Conflicts (Internal/External) and Mental Constraints, Part 2: Dissociation and Enactment

After I wrote the first part of this series [Internal Conflicts and Mental Constraints: Part 1], I realized the importance of external conflicts [External Conflicts] and then I picked up the D.B. Stern Book, Partners in Thought, again [Off the Wagon ... What?], almost accidentally. It was quite unsettling when I realized how close is the theme and discussions of the book to what I have been discovering almost independently!

Here are some quotes that are directly related to my chain of thoughts on internal and external conflicts as seen by the author:
  1. Enacted experience, and thus dissociated states as well, cannot be symbolized and therefore do not exist in any other explicit form than enactment itself. Enacted experience is unformulated experience.
  2. Dissociated states, because they are unsymbolized, do not and cannot bear a conflictual relationship to the states of mind safe enough for us to identify as ``me'' and inhabit in a consciously appreciable way.

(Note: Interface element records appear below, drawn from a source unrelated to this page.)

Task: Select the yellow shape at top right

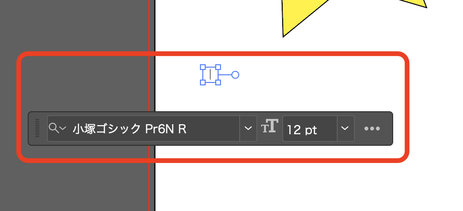Action: tap(413, 3)
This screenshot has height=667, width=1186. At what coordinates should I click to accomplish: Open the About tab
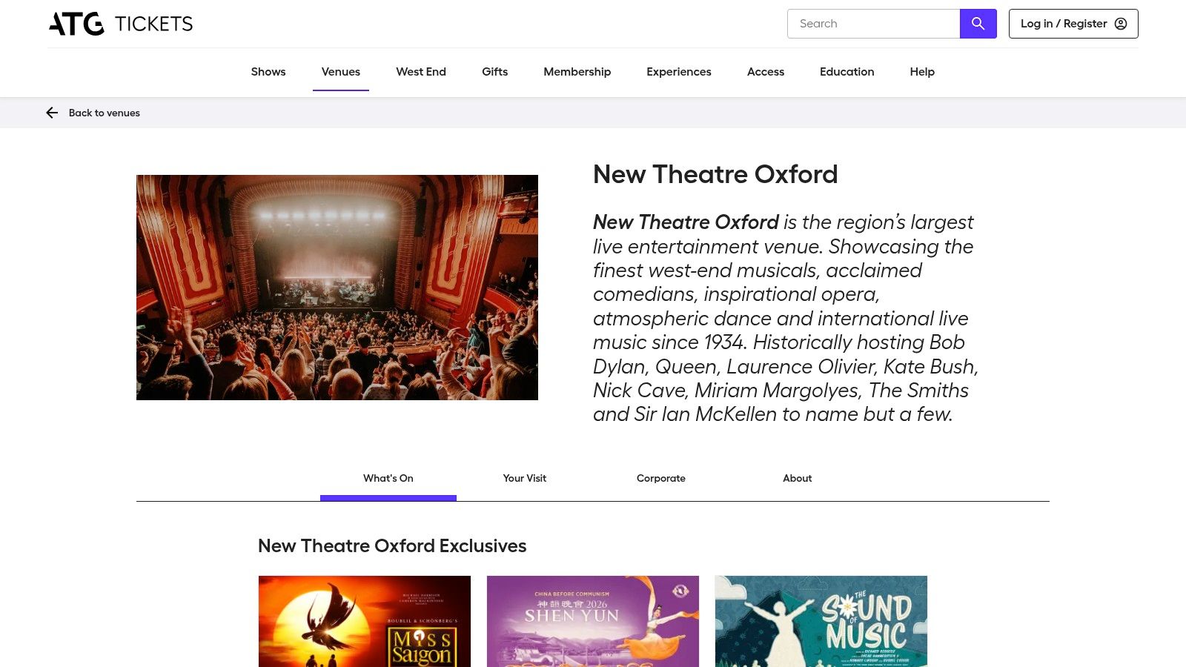coord(797,478)
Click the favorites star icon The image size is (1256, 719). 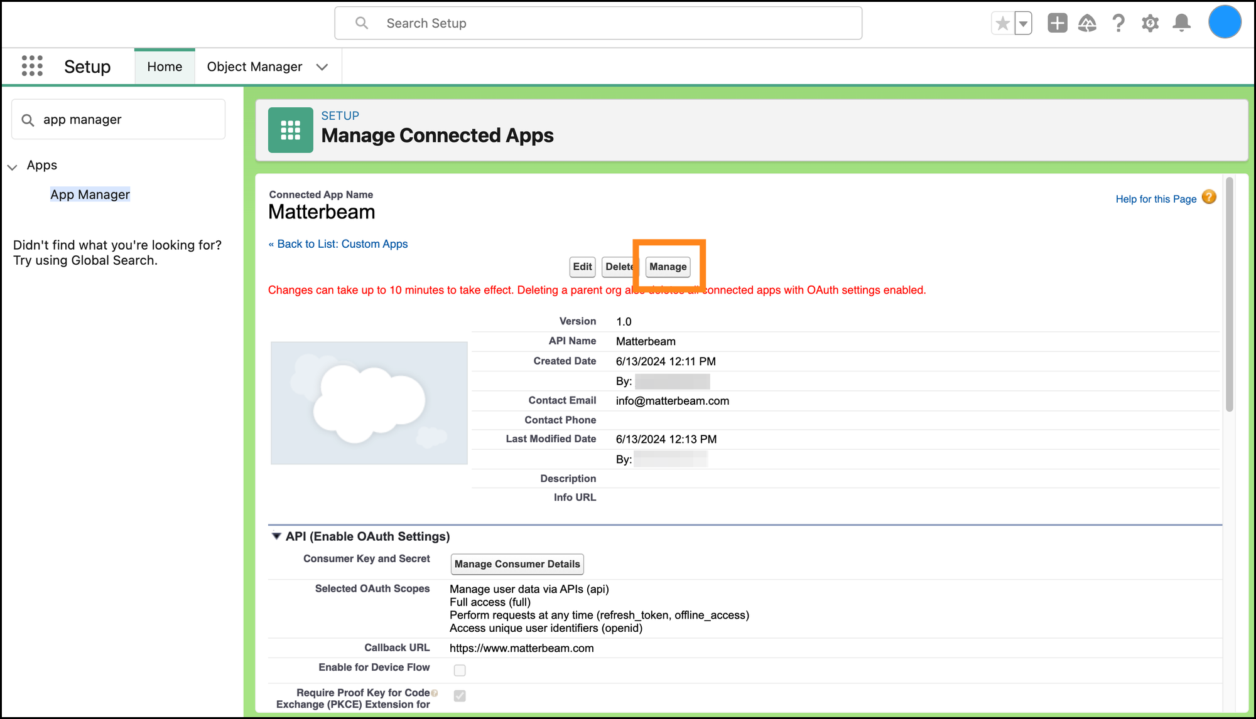tap(1003, 24)
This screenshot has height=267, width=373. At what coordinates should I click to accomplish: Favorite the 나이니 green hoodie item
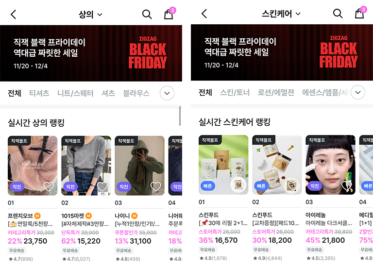point(156,186)
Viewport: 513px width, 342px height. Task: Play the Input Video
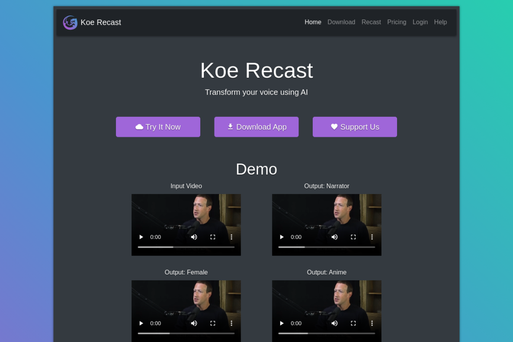click(x=141, y=237)
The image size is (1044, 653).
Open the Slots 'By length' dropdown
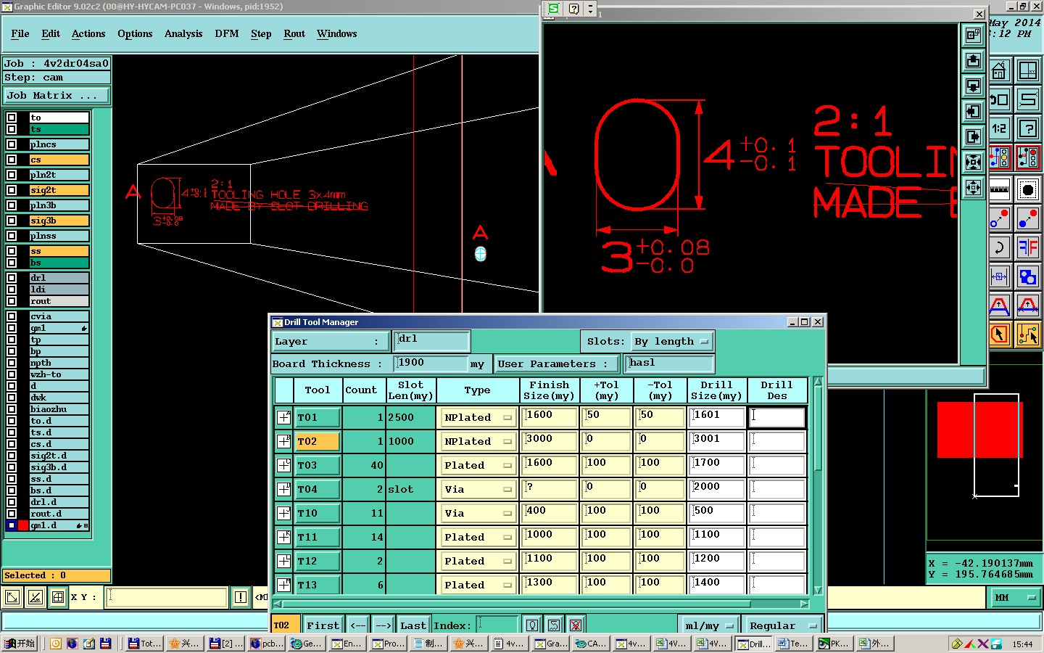[671, 342]
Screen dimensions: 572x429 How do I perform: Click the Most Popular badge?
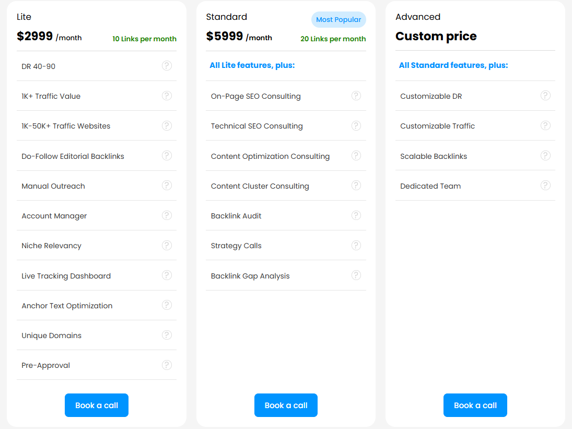(338, 19)
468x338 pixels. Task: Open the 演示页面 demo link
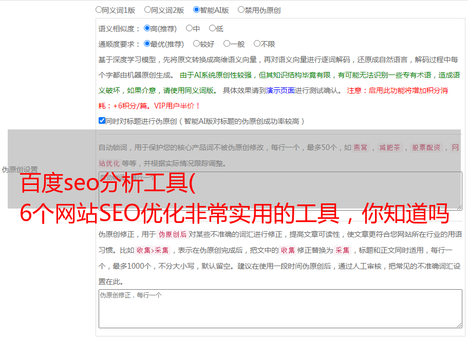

  3. Enactment is the interpersonalization of dissociation: the conflict that cannot be experienced within one mind is experienced between two minds. The state dissociated by the patient is explicitly experienced by the analyst, and the state explicitly experienced by the patient is dissociated in the analyst's mind. Each participant therefore has only a partial appreciation of what is transpiring.
  4. Enactment, then, is not the expression of internal conflict. Enactment is the absence of internal conflict, though the external conflict, the conflict between the two people in enactment, may be intense.
  5. Enactment ends in the achievement of internal conflict, which occurs when the two dissociated states, one belonging to each participant in the enactment, can be formulated inside the consciousness of one or the other of the two psychoanalytic participants. --- p.86, Partners in Thought
If I want to incorporate these insights into my framework, I would say the following. Mental constraints, the unconscious/conscious structure that we impose on ourselves, is the deep source of conflicts. When the constraints are deep in the unconscious, specially when they form dissociated states, they appear mostly as external conflicts and most notably enactment.
We can use different practices (meditation. mindfulness, asking/following what we want, ...) and therapy to bring awareness of the mental constraints and dissociated states. As the result, the previously external conflicts become/appear more and more as internal conflicts.
At this point, we can use other practices (mostly aimed at promoting conversation between parts of psyche involved in the internal conflict?) to resolve the internal conflict or to make it less detrimental.